[Records excerpted from a collection]
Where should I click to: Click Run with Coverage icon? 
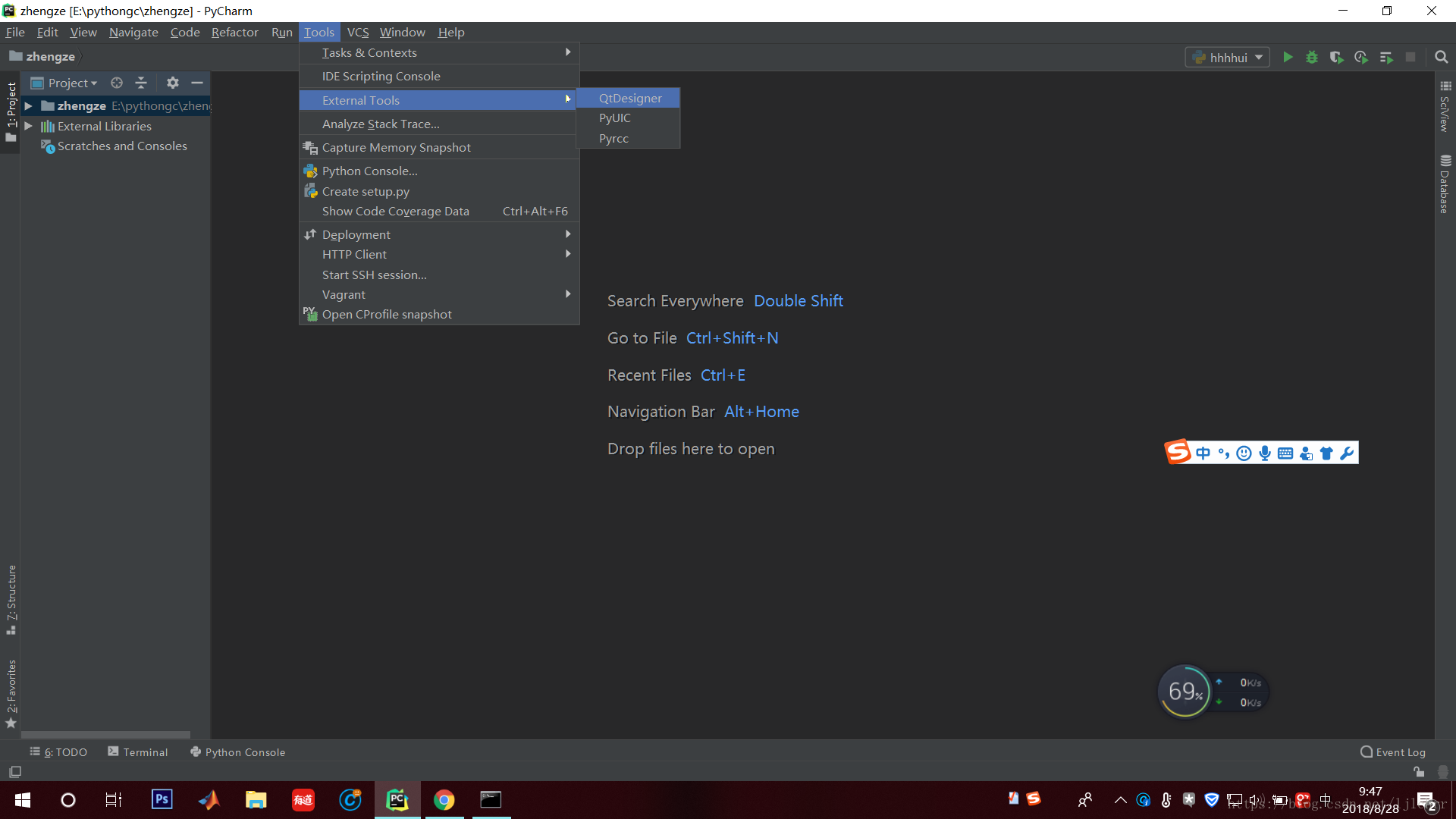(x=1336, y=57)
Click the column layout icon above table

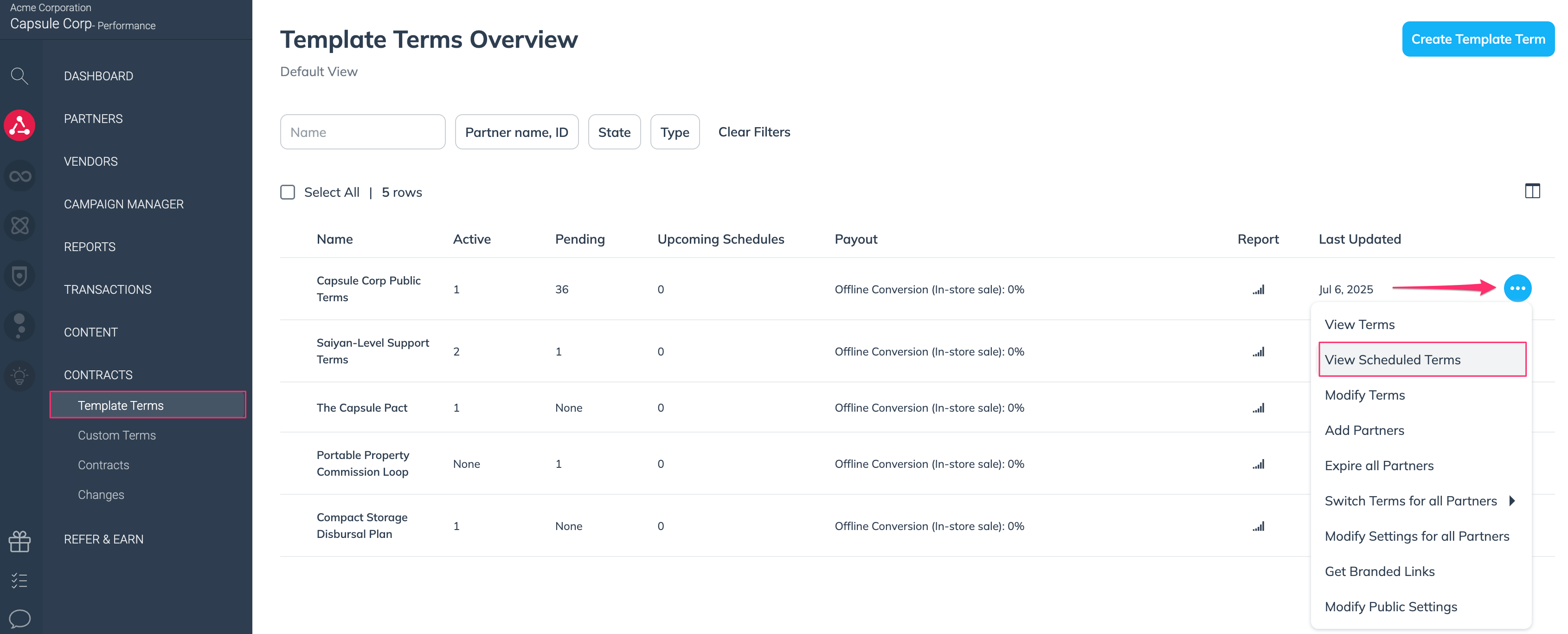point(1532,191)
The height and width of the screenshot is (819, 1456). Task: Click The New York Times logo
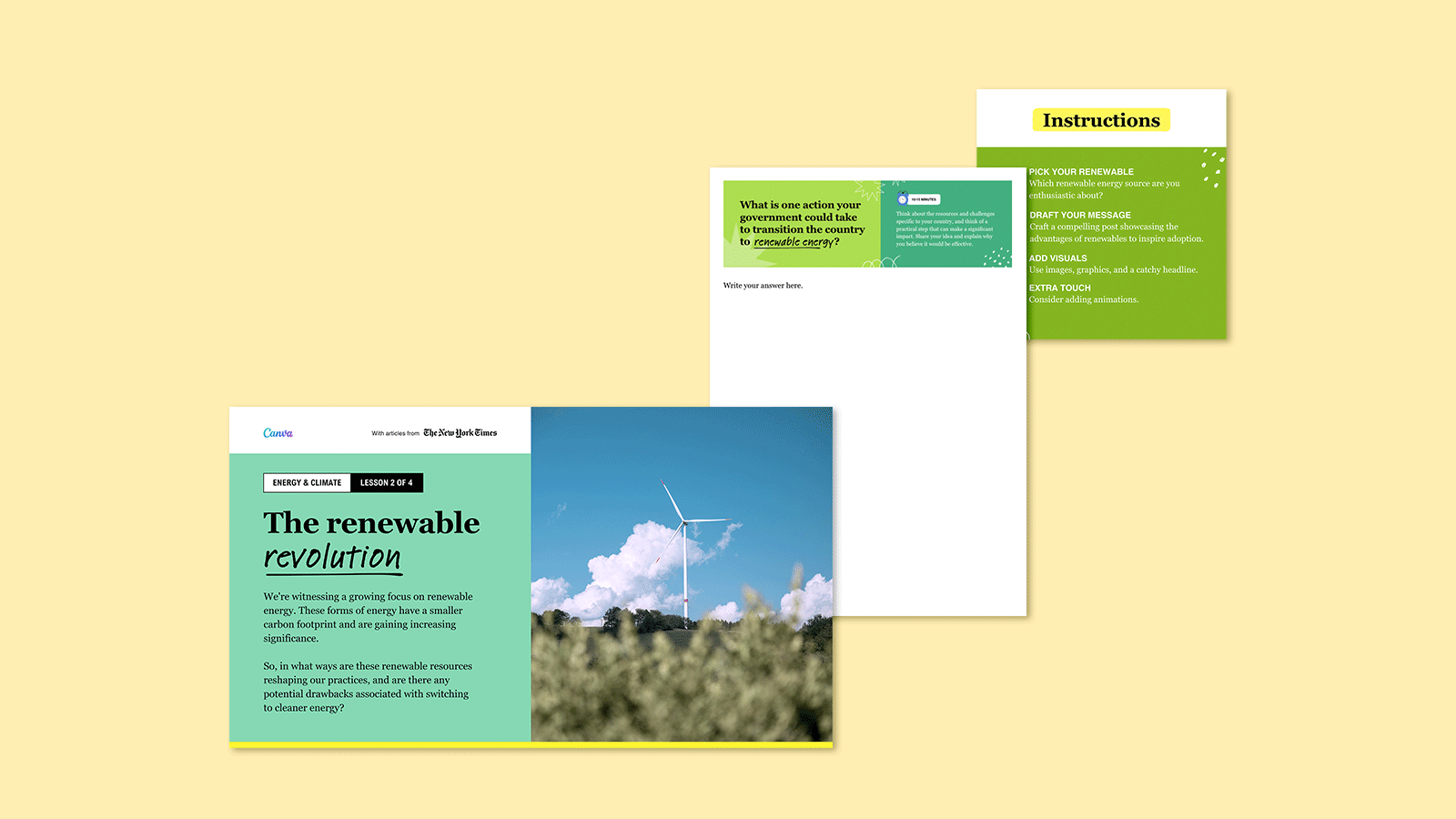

Directions for this task | Output all the data above verbatim, leaving out images.

Exercise output |
Where should I click to: Click Run with Coverage icon? 
(x=1336, y=57)
Click the column layout icon above table

point(1532,191)
The height and width of the screenshot is (819, 1456). Task: Click The New York Times logo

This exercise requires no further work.